街を一望できる小高い丘の上に一人のエルフの少女が立っていた。
長い黄金色の髪を風にはらませ、濡れた碧眼に郷愁を含ませて街を眺めている。
およそ18年を彼女はこの街で過ごした。悲しい出来事も、楽しい出来事も、つい昨日の事のように胸を過ぎる。
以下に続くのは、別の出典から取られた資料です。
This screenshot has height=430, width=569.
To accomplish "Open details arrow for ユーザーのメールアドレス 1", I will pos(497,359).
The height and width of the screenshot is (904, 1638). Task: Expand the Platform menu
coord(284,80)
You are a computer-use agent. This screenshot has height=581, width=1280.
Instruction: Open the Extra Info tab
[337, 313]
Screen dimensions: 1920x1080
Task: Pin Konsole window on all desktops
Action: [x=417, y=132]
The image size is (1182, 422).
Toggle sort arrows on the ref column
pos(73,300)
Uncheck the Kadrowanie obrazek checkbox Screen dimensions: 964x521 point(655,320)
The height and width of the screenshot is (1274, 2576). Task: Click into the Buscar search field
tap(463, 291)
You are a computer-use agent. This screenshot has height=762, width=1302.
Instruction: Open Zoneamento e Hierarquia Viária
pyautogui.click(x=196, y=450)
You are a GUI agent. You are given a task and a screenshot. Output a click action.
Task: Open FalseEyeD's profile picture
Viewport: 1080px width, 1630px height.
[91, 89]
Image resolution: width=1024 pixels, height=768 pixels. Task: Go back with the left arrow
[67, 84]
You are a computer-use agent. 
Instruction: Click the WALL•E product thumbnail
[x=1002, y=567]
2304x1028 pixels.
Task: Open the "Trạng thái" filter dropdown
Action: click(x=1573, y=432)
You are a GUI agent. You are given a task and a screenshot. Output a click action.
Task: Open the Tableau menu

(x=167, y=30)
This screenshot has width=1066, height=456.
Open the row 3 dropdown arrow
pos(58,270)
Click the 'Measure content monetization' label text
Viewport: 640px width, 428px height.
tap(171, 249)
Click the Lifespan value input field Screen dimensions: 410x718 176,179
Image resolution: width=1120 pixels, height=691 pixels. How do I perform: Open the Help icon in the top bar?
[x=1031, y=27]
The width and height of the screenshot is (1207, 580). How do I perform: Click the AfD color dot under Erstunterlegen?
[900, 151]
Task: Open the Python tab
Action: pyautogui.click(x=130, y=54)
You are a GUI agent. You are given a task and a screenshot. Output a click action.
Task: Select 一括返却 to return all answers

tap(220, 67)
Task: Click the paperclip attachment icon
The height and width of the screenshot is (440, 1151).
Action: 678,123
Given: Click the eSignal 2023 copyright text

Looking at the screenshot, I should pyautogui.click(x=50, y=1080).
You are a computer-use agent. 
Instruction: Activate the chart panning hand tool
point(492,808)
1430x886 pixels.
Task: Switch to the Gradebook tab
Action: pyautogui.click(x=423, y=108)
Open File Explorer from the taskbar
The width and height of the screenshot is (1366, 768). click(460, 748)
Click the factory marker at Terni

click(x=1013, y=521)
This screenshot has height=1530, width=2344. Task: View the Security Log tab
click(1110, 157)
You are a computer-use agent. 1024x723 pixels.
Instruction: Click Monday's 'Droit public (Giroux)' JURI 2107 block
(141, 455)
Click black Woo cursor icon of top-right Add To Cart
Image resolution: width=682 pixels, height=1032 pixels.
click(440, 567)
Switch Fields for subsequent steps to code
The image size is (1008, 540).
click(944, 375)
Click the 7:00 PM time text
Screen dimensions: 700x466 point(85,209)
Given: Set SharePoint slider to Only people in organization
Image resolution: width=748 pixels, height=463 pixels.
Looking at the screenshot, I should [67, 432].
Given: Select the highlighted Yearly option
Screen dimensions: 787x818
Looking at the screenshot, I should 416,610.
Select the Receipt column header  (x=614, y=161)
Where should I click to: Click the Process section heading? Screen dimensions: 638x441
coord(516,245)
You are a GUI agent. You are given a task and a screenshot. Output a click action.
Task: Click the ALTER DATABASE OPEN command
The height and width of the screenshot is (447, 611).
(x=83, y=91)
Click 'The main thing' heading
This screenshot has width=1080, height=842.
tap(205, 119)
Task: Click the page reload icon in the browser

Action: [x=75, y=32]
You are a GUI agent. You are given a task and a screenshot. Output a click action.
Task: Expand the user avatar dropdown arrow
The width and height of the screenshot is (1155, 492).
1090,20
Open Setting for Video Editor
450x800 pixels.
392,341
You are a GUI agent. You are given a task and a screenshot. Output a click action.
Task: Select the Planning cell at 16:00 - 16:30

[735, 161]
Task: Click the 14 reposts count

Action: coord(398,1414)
「もはやこの街は自分にとって、新たな故郷なのだ」と少女は胸中呟く。
いまや少女をエルフと判断できる要素はその長い耳しかない。
王族を示す白き輪冠も、首輪も、萌葱色のドレスもこの街の者に譲った。麻の着物がくすぐったい。
子供だった自分は、この街に置いていくんだ。
そう思った。
後ろへ下がった瞬間、懐かしい人々が思い浮かんできた。
農場が見える。高い建物は学び舎だ。貧困地区の病院、公園、小さな森。
不意に視界が緩む。泣き虫なのは大人になっても変わらないようだ。
たまらなく寂しくなった。足が動かない。このままあの小屋へと一気に駆け戻ってしまいたい。
胸に、手を当てた。
暖かかった。
ここに、彼らがいる。
輝きに満ち満ちた日々を共に過ごした師が、友が、兄妹が、あの人が。
故国へと続く道を振り返る。青空の下、彼らが手を振っている気がした。
行くのか。 行くのね。 行きましょう。 行こうぜ。
少女は小さく微笑んで
ゆっくりと一歩、踏み出した。
ジナ・ルフスフルントゥカロス・アプラル=マク
黄金暦180年〜950年まで悠遠の森を治めた女王。斬新な方針をもって閉鎖的なエルフ社会を世に広めんと尽力した。
尚、ジナ女王が幼少の折、外界にて人間と共に過ごしたという風説があるが
その様な記録は存在しておらず、近年では否定されている傾向にある。